+++ Provided data
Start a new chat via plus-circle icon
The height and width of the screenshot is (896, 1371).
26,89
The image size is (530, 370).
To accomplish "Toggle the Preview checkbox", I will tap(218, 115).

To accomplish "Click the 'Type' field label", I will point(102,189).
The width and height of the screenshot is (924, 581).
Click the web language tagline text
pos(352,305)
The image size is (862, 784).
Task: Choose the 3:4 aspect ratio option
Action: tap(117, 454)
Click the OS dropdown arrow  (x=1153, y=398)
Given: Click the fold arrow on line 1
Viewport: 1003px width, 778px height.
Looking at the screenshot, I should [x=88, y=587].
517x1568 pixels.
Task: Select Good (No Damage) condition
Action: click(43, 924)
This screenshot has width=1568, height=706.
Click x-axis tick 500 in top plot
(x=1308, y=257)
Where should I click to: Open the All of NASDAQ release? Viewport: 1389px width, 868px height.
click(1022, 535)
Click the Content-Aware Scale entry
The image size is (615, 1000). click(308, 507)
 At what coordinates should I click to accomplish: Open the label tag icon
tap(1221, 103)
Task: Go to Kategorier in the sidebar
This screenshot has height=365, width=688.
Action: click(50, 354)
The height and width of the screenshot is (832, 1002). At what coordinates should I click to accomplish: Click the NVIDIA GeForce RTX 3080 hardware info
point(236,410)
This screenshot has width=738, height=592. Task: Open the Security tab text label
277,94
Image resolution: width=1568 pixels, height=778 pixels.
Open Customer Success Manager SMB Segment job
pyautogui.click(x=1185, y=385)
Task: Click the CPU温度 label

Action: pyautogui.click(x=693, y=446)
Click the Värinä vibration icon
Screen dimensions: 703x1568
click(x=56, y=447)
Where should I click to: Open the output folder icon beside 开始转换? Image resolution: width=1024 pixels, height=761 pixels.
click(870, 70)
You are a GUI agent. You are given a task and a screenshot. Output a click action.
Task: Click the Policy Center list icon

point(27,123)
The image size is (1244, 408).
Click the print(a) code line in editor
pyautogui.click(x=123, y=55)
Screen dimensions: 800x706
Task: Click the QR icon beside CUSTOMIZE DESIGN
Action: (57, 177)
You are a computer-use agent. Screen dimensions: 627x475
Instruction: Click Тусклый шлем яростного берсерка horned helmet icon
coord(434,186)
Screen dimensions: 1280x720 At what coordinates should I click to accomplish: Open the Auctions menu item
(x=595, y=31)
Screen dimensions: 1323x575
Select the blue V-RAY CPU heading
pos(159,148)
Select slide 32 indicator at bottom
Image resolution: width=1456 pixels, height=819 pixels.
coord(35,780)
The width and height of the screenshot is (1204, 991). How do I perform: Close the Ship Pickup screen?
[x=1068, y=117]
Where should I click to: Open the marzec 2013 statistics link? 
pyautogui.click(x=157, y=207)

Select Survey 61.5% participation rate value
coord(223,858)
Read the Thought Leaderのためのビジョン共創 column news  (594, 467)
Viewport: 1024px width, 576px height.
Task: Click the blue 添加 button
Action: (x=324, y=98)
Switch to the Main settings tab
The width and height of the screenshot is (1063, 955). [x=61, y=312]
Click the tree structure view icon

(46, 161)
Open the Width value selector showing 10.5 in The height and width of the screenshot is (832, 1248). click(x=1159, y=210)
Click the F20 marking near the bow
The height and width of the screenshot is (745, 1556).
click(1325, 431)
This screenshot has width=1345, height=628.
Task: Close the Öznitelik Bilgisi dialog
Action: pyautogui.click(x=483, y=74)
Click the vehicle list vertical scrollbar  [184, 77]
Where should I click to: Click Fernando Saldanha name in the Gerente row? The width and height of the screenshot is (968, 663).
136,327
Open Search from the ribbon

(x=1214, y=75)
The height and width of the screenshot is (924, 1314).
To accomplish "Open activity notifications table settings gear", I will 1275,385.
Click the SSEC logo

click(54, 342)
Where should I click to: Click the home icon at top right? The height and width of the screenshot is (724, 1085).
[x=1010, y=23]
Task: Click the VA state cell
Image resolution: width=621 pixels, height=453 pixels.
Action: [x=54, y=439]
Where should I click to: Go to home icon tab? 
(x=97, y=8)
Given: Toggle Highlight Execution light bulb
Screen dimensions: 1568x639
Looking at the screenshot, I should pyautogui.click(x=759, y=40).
++++++
→ Problem to solve
Scan the entries above, and wherever a line holds the string "arrow", copy it.

→ Result for this exercise
Click the OS dropdown arrow  (x=1153, y=398)
Given: Click the fold arrow on line 1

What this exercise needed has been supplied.